During generating phase i.e., when the turbines and generators are producing electrical power at peak loads, the water passes from higher level pool to the power house and from the power house to the lower pool. Whereas during off-peak period the pumps and motors are in opera­tion, which is known as pumping phase, water is pumped from lower pool to the higher level pool.

In pumped storage plants, the reservoir should have a capacity such that:

(i) The upper reservoir is capable of holding all the water pumped up during the pump­ing period in addition to its dead storage.


(ii) The lower reservoir should be of sufficient size so that it can receive and hold all the water that flows into it during the turbine operation in addition to its dead storage.

Advantages of Pumped Storage Plants:

Pumped storage plants have following advan­tages:

(i) Economical way for peak supply,


(ii) It is dependable and reliable,

(iii) It can pick up load rapidly, and 

(iv) Being a hydel power, free from air and water pollution.

Reversible Turbine Pump:


Since pumped storage plant, requires pumping (during off-peak period) and turbine (dur­ing peak load periods), two sets of hydraulic machines viz., a turbine and a pump are required.

Although only one electric machine can be used to act as a generator as well as a motor. If turbine and pump are also combined in one pump/turbine unit, it will save a considerable cost of the unit as well as eliminate elaborate connections etc.

Since Francis turbine is just a reverse of centrifugal pump, it functions in one direction as a pump and in reverse direction as a turbine, in order to achieve best efficiency, different speeds are necessary for the two machines.
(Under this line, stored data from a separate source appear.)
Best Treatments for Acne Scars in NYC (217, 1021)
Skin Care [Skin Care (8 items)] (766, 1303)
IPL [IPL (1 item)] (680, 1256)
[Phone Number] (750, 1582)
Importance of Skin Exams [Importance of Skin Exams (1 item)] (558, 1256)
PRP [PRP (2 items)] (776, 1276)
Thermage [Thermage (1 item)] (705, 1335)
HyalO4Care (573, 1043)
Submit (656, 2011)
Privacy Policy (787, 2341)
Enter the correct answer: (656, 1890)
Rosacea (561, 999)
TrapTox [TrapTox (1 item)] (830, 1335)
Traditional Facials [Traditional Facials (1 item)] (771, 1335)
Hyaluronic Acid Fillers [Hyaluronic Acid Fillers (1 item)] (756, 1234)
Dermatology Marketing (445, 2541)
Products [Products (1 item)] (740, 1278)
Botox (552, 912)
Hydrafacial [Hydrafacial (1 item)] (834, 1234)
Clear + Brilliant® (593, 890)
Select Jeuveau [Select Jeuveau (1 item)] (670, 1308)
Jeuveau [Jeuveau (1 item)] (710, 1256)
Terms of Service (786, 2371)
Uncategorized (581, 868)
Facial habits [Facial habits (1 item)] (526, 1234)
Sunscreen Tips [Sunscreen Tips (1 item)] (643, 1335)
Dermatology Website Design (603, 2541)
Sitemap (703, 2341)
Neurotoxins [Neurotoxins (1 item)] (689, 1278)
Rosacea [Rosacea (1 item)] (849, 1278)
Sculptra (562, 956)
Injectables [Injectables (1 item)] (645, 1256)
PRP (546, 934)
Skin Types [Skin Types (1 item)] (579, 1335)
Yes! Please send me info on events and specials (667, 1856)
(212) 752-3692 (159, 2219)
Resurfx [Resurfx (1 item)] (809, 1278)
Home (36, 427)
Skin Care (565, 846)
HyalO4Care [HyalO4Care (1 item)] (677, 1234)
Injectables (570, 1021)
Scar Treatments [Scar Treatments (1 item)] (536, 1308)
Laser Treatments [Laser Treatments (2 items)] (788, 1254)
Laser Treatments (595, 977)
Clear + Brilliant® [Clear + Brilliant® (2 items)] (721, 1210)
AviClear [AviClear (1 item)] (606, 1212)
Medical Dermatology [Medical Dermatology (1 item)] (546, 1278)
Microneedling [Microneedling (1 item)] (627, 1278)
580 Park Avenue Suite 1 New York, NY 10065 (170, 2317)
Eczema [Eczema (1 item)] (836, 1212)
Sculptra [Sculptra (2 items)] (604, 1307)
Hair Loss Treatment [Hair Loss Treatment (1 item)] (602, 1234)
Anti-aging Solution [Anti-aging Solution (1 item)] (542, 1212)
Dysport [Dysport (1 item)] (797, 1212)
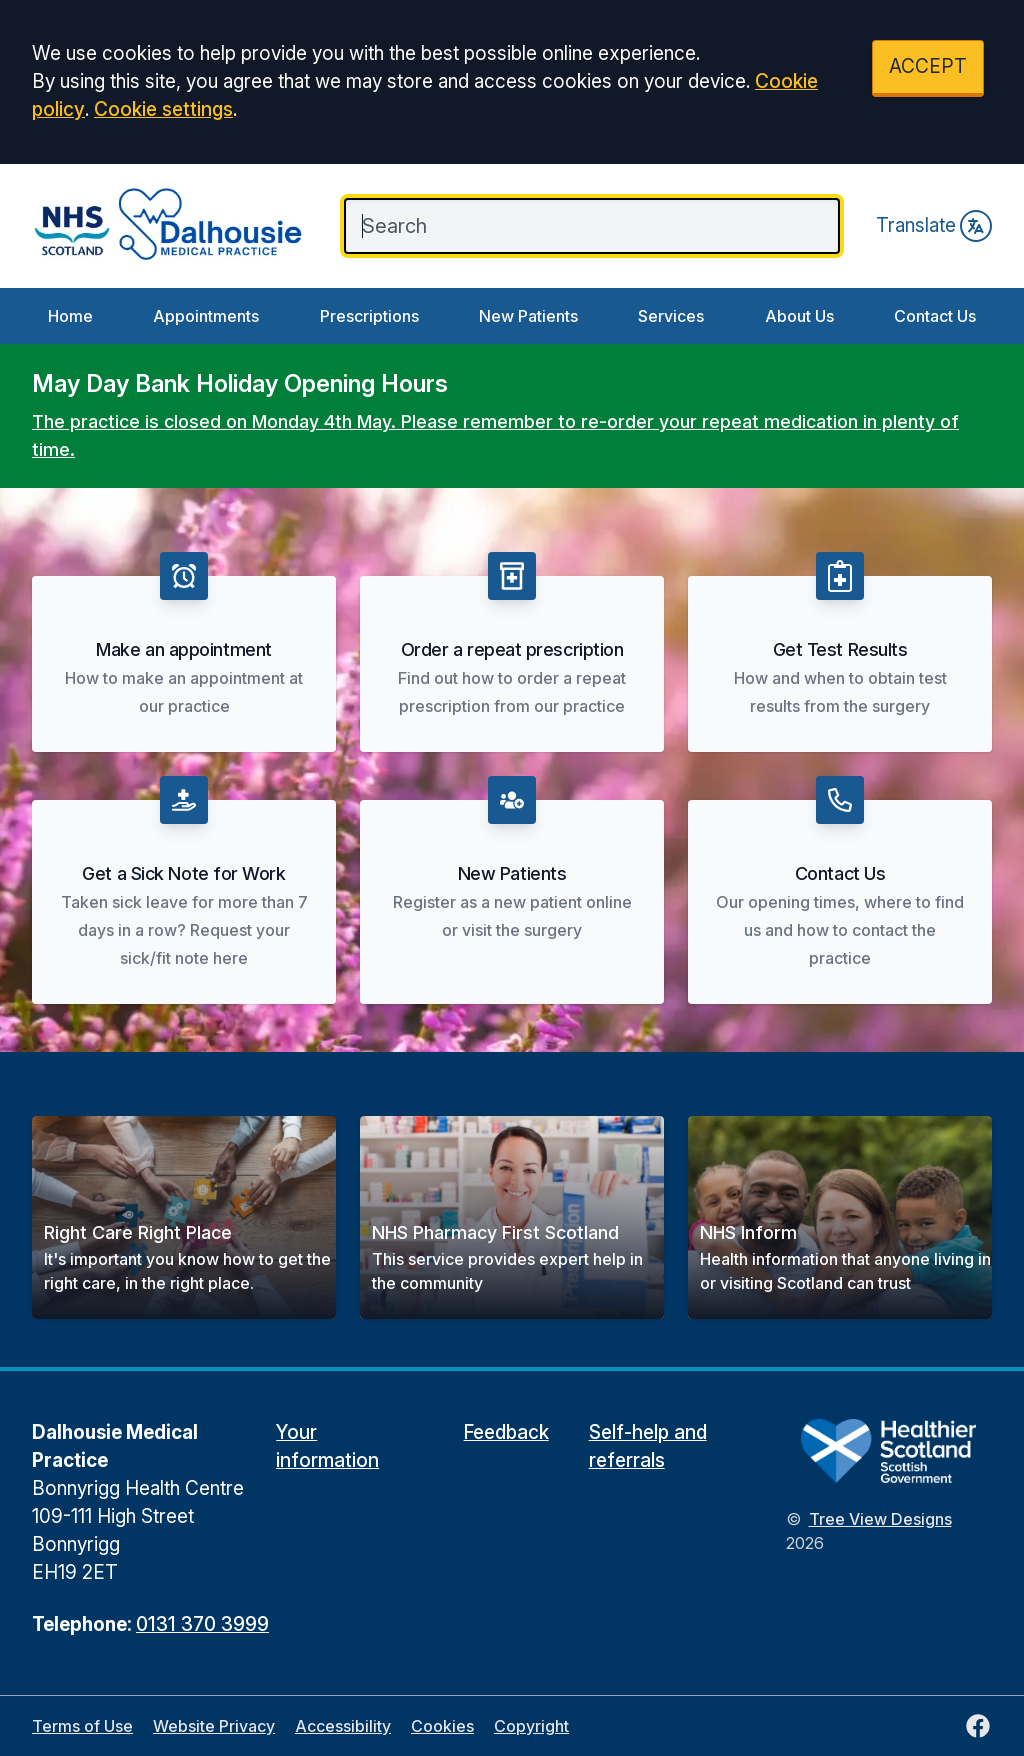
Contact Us (935, 316)
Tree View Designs (880, 1519)
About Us (799, 316)
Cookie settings (163, 109)
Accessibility (343, 1726)
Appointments (206, 316)
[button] (184, 1217)
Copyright (531, 1726)
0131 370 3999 (202, 1624)
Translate (934, 226)
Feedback (506, 1432)
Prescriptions (369, 316)
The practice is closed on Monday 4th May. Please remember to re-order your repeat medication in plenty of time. (495, 435)
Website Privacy (214, 1726)
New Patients (528, 316)
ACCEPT (928, 66)
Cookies (442, 1726)
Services (671, 316)
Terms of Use (82, 1726)
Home (70, 316)
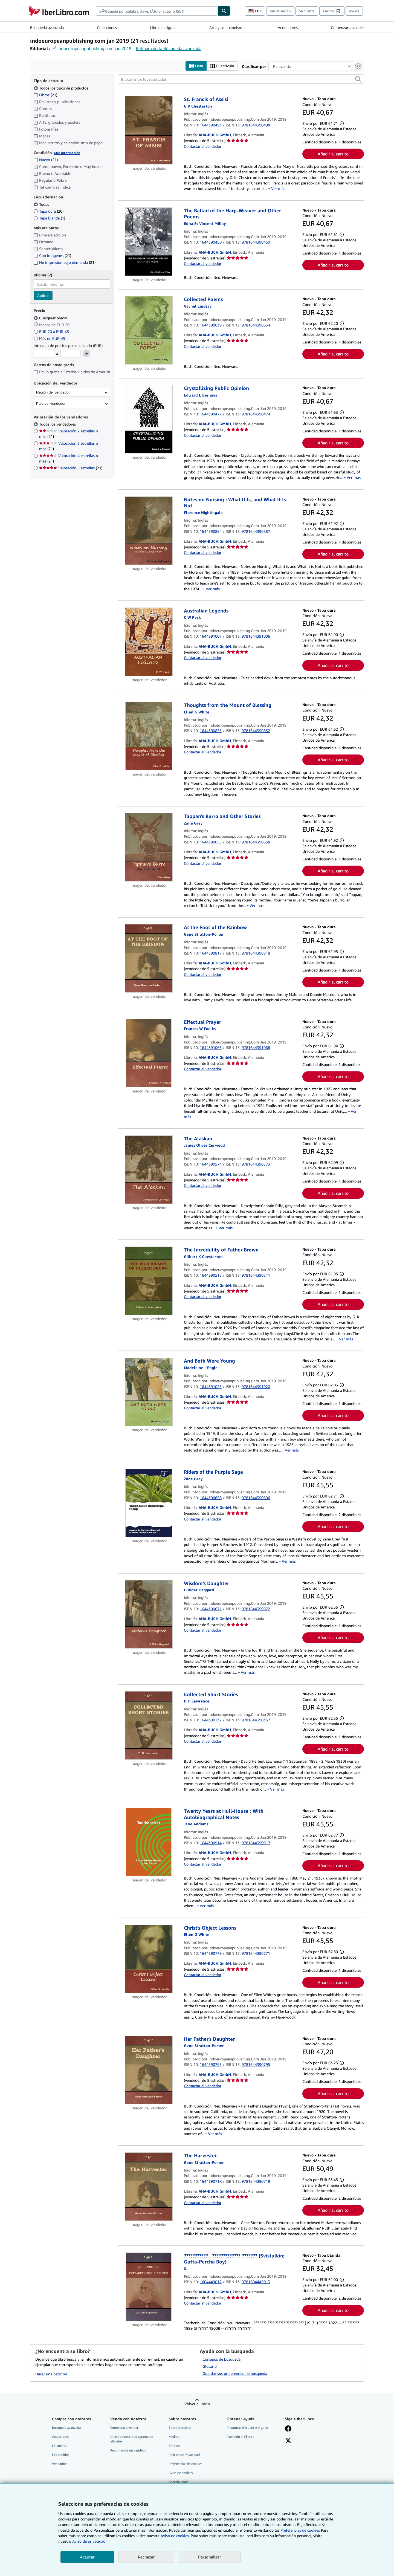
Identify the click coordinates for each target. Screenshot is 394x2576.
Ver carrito (59, 2464)
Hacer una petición (51, 2374)
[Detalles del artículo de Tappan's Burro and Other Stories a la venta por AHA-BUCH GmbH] (148, 847)
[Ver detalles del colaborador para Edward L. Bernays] (200, 395)
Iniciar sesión (280, 11)
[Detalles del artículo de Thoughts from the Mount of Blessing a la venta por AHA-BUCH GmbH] (148, 736)
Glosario (209, 2366)
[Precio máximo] (70, 354)
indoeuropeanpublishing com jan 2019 (94, 48)
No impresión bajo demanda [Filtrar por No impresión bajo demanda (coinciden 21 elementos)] (64, 262)
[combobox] (157, 11)
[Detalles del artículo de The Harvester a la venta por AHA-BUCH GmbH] (148, 2187)
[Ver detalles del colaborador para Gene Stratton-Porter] (204, 934)
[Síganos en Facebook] (288, 2429)
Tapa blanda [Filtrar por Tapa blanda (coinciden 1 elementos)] (49, 218)
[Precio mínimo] (44, 354)
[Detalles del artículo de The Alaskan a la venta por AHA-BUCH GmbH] (148, 1169)
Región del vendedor (53, 392)
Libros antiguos (163, 27)
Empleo (174, 2446)
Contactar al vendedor (202, 146)
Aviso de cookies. (175, 2535)
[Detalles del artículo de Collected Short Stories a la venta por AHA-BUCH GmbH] (148, 1725)
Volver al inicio (197, 2403)
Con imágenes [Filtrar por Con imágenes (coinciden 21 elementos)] (52, 255)
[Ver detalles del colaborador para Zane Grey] (193, 823)
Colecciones (107, 27)
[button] (358, 79)
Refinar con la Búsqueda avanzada (168, 48)
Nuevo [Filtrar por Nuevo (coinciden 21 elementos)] (46, 160)
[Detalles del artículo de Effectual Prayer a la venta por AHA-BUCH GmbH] (148, 1053)
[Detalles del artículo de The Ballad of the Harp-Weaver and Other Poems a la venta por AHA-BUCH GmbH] (148, 241)
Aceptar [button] (87, 2556)
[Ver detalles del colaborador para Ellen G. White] (196, 712)
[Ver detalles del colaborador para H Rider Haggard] (199, 1590)
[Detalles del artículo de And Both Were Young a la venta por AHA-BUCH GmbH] (148, 1392)
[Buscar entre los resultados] (241, 79)
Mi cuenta (59, 2446)
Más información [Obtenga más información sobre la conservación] (67, 153)
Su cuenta (307, 11)
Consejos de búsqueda (221, 2359)
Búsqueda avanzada (47, 27)
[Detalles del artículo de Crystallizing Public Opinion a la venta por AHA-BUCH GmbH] (148, 419)
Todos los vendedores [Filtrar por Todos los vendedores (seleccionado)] (58, 424)
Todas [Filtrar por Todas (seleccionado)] (42, 204)
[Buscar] (224, 11)
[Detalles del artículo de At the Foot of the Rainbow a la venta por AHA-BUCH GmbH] (148, 958)
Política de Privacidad (184, 2455)
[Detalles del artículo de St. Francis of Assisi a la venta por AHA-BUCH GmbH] (148, 130)
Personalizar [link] (209, 2556)
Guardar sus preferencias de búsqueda (234, 2373)
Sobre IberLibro (180, 2427)
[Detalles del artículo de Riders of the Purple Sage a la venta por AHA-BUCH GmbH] (148, 1503)
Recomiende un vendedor (128, 2450)
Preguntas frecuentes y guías (247, 2427)
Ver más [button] (278, 188)
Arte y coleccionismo (227, 27)
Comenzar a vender (347, 27)
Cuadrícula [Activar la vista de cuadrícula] (222, 66)
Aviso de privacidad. (89, 2541)
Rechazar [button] (146, 2556)
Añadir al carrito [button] (333, 154)
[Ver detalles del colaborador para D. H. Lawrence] (196, 1701)
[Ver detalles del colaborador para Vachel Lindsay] (198, 306)
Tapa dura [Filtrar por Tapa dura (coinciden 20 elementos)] (48, 211)
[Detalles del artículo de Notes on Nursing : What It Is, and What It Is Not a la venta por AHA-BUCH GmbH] (148, 530)
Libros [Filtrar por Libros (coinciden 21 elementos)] (45, 94)
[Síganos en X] (288, 2441)
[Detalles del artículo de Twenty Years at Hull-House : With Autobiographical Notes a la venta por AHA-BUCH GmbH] (148, 1842)
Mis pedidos (60, 2455)
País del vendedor (50, 403)
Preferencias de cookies (300, 2530)
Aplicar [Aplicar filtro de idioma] (43, 295)
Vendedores (288, 27)
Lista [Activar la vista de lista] (196, 66)
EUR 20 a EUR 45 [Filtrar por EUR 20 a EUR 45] (52, 331)
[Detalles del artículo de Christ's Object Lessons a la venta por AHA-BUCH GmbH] (148, 1959)
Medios (174, 2437)
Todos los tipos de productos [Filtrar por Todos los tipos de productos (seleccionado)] (61, 88)
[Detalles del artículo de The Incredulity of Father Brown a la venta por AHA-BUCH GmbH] (148, 1281)
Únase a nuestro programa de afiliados (131, 2439)
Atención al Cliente (240, 2437)
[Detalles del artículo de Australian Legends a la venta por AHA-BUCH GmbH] (148, 642)
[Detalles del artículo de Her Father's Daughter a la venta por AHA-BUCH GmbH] (148, 2070)
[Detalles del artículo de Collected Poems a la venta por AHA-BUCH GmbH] (148, 330)
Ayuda (354, 11)
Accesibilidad (178, 2482)
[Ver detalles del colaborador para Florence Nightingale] (203, 512)
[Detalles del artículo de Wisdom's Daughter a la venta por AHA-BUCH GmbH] (148, 1614)
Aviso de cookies (181, 2473)
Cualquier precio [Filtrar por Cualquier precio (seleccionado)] (51, 318)
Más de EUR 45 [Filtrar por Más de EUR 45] (50, 338)
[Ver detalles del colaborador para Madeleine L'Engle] (201, 1367)
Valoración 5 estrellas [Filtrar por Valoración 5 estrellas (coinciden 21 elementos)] (70, 468)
However same speed is also possible with some sacrifice of the efficiency. As far as design criteria are concerned higher values are considered.

Mechanical Method # 2. Compressed Air Storage:

Compressed air energy storage system (CAES) is similar to pumped-hydro energy storage. Whereas in pumped hydro system excess energy generated by a base loaded plant during peri­ods of low demand is used to increase the potential energy of hydrostatic pressure of water, compressed -air energy storage system compresses and stores air in reservoirs, aquifers or caverns.


The stores energy is then released during periods of peak demand by expansion of the air through an air turbine. In general, the efficiency of compressed air storage is comparable to that of pumped hydro storage.

CAES plants include a compressor turbine. During off-peak periods the compressor driven by the motor generator, supplies compressed air which is stored in the underground reservoir. During periods of peak demand the compressed air is withdrawn from the reservoir and drives a turbine for producing electrical power. By using this CAES technology plants upto about 300 MW have been successfully functioning.

In this system the electric generator, normally connected to the turbine, must also be capable of functioning as a motor, when electricity is supplied.

Compressed-Air-Energy Storage

Electric power in excess of the immediate demand is supplied to the motor/generator which drives the compressor, and the compressed air at about 70 atm (7MPa), is stored in a suitable reservoir.


The air is heated, during compression and may have to be cooled. When additional power is required to meet the demand, the compressed air is released and heated using gas or oil fuel. The hot compressed air is then expanded in a gas turbine connected to the motor/generator unit which now acts as a generator.

Since the reservoirs constructed above the ground are too expensive, hence underground reservoirs, preferably existing ones are considered. These may be natural caverns, deep aqui­fers, depleted gas or oil reservoirs, mined-out rock or salt caverns or abounded mines.

The heat of compression may be retained in the compressed air or in another heat-storage medium and then restored to the air before expanding through the turbine. This is called adiabatic storage and results in high storage efficiency.